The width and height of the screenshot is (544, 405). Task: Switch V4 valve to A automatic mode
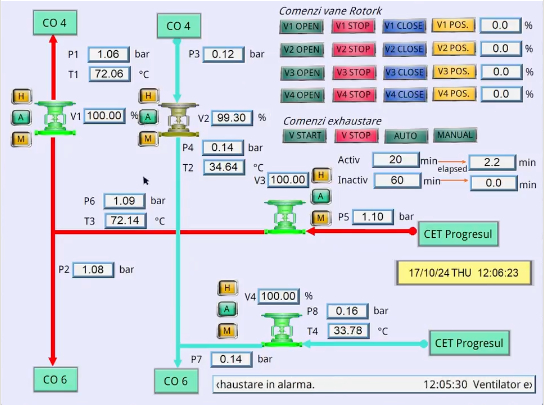[227, 309]
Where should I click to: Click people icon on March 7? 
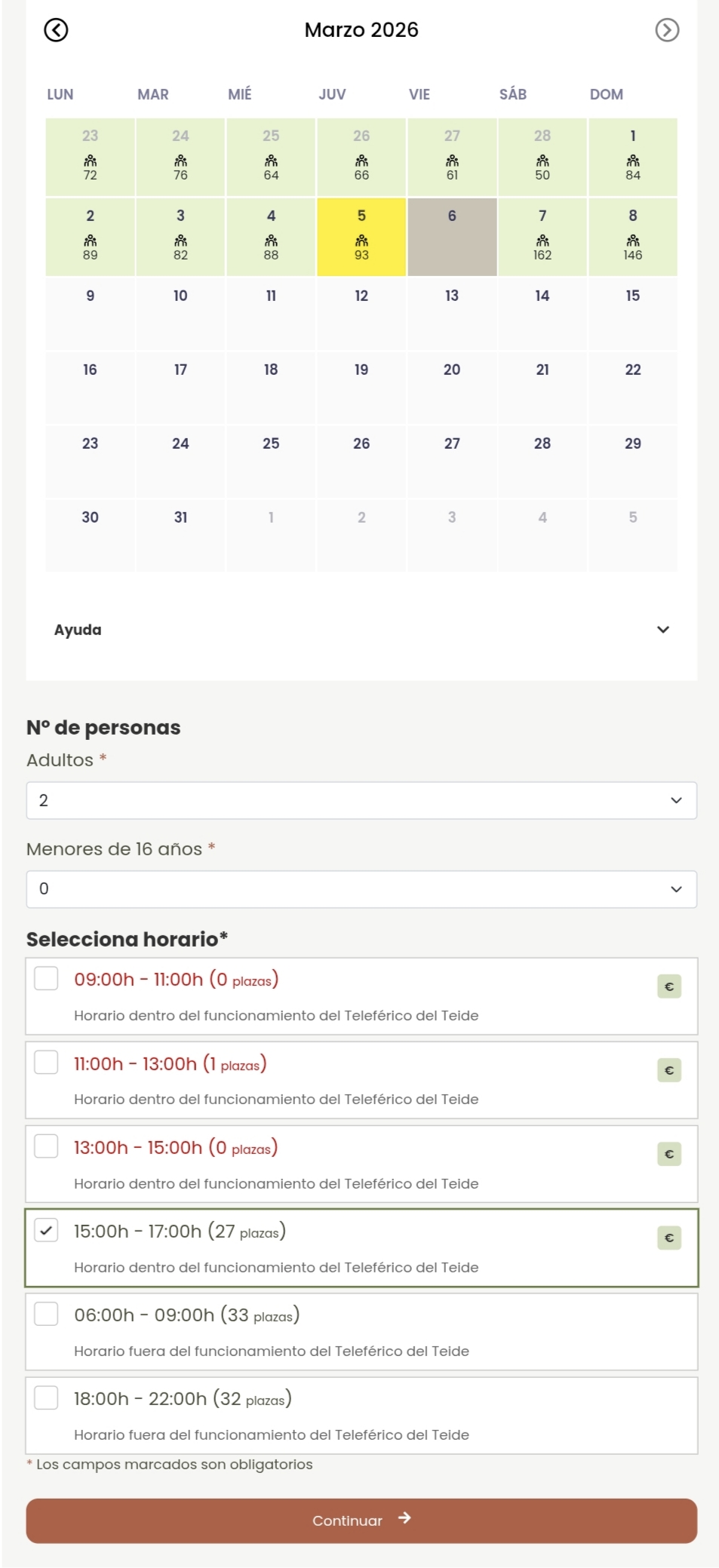tap(542, 241)
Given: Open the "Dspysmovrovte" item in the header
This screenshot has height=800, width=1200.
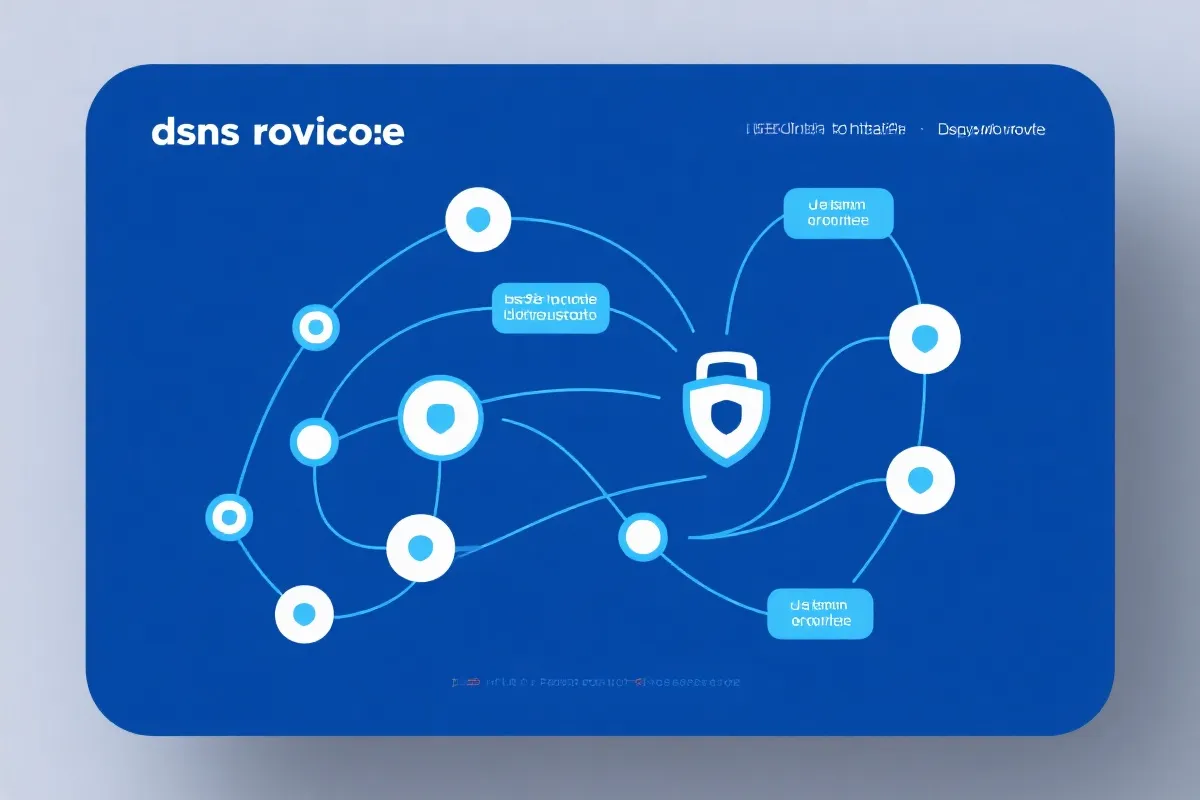Looking at the screenshot, I should [x=991, y=130].
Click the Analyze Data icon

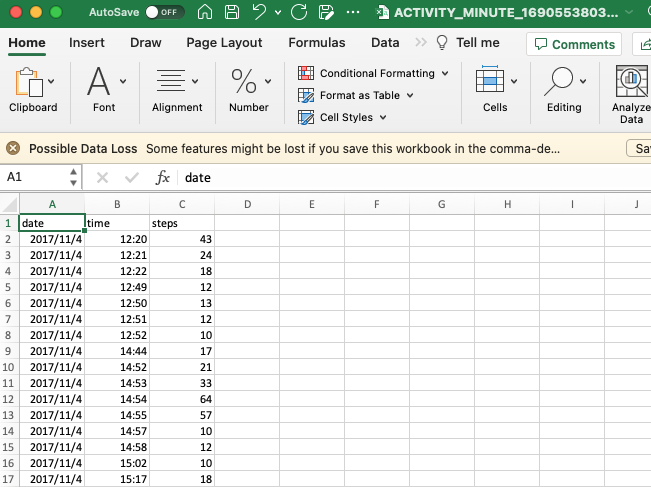[x=631, y=81]
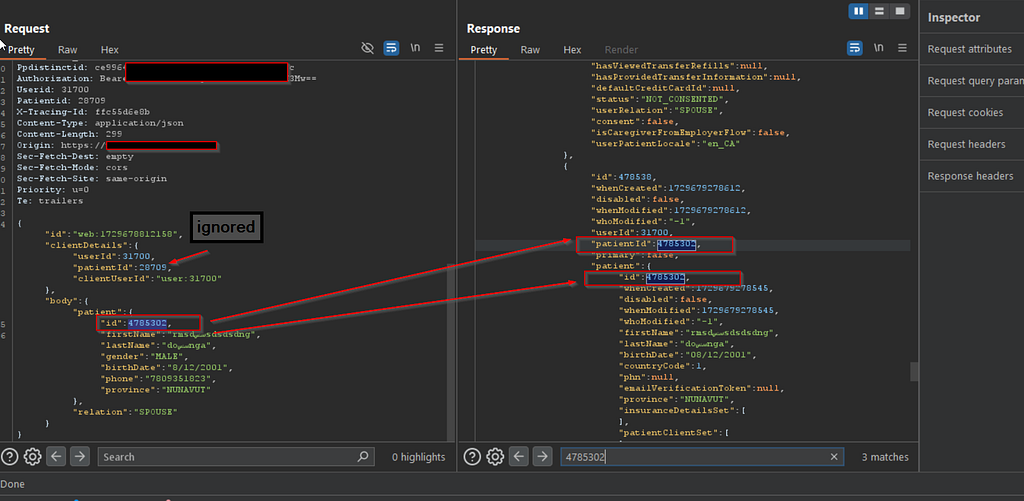Select tabbed combined layout icon

pyautogui.click(x=900, y=10)
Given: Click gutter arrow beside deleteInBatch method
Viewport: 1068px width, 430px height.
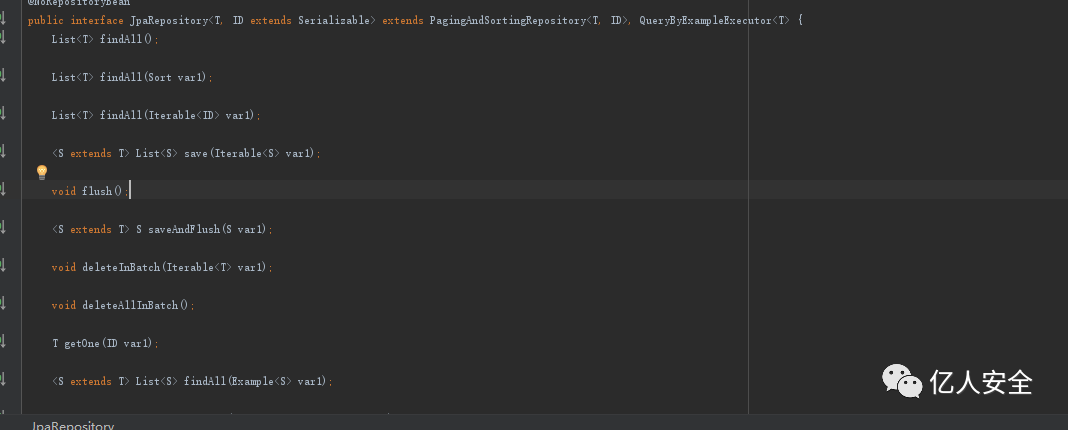Looking at the screenshot, I should tap(3, 266).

* [What the task asks]
Return exactly what appears from the opening line of the material through the line with "Given: Open the", apart from the pictures.

* [Your solution]
The width and height of the screenshot is (544, 405). Task: Switch V4 valve to A automatic mode
[227, 309]
Where should I click to: Click people icon on March 7? 
tap(542, 241)
Given: Open the "Dspysmovrovte" item in the header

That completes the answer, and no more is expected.